# Are there any more nymphs?



## patrickstanfish (Aug 27, 2020)

So I had this mantis 22 days ago (05August2020) standing on top of my dubia roach feeders' container. I adopted it and gave it an enclosure and healthy dubias. I ask helped to ID it in a local facebook mantis group I joined on the same day. They said it looks like a Tenodera sp.

10 days ago (17August2020), it created an ootheca. I never had mantises before so I did some research. I read somewhere that it's advisable to separate the ootheca from the mantis after 3 days since it would have hardened already by that time. On the 3rd day (20August2020) when I was about to get the ootheca and transfer it to a new container, there were 7 very small insects (as I'm not sure if they're the supposed nymphs) that flew out as soon as I opened the mantis' enclosure.

That was very surprising to me as I have not read anywhere about nymphs being able to fly. Nevertheless, I caught all 7 and housed them in small ventilated containers and placed wet paper tissues at the bottom as I did not have nymph-sized feeders at that time to feed to them. 3 days after (24August2020), 3 of them died and then the remaining 4 died the next day.

Now for my main question: are there any more nymphs coming out from the ootheca? Additionally, it would also be nice if anyone can give me the exact species of this mantis (I'm in the Philippines).

Attached are some photos of the mantis from different angles, the ootheca with a small hole (possibly where the small 'nymphs' came out), and photos of the 'nymphs' from different angles.


----------



## MrGhostMantis (Aug 27, 2020)

Those aren’t nymphs, they may be a parasitic moth sp. Maybe the ooth is still viable, make sure to still keep it humid and hung.


----------



## patrickstanfish (Aug 27, 2020)

MrGhostMantis said:


> Those aren’t nymphs, they may be a parasitic moth sp. Maybe the ooth is still viable, make sure to still keep it humid and hung.

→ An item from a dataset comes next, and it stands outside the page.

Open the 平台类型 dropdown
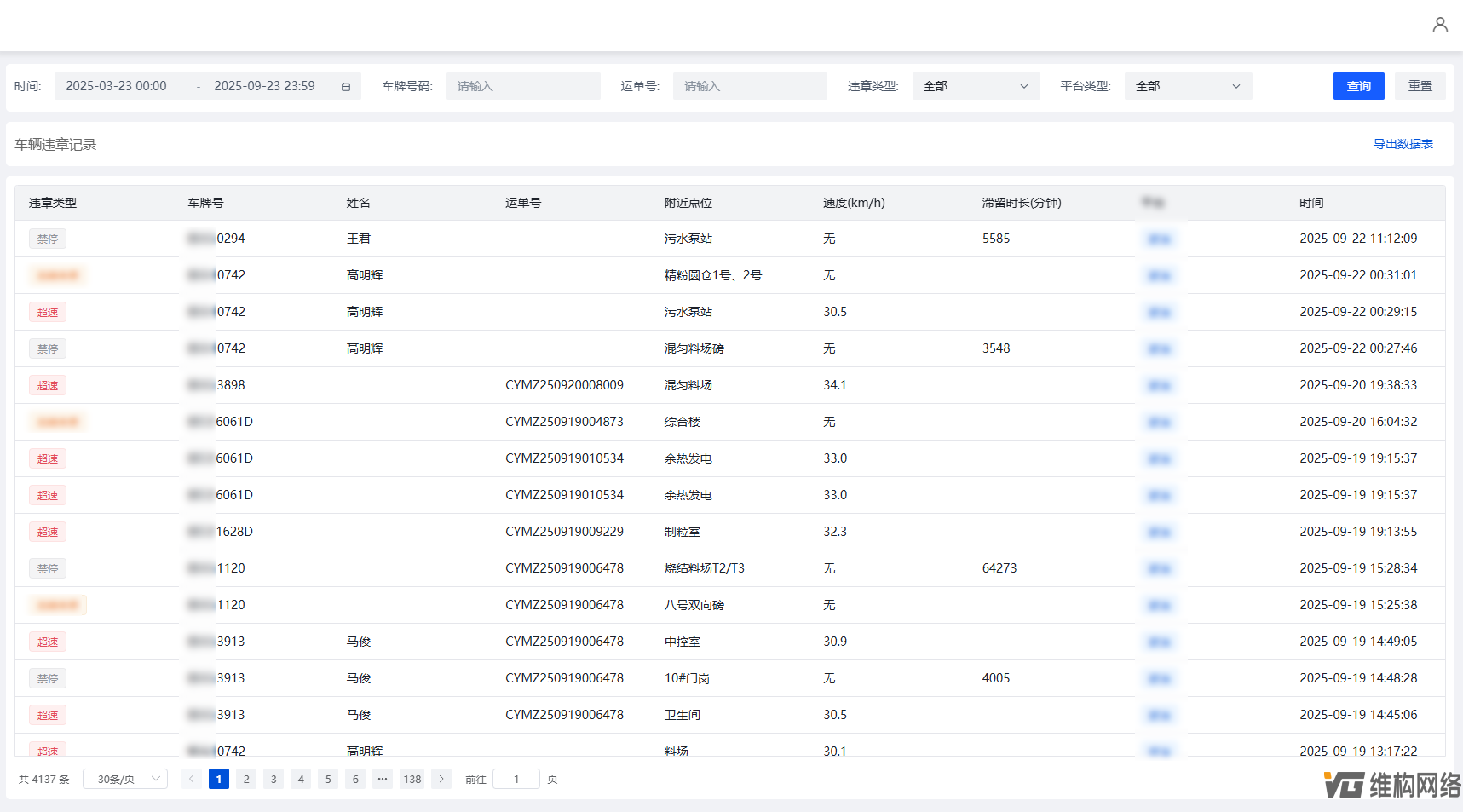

Thank you. I actually had an informative exchange with my other post on another forum and now I know those are plume moths which may have been on some of the plants I put in the enclosure. Anyways, could you help me out on what species she is? Or if maybe she isn't a Tenodera?


----------



## MrGhostMantis (Aug 27, 2020)

Yeah, Tendora sp, maybe Sinensis.


----------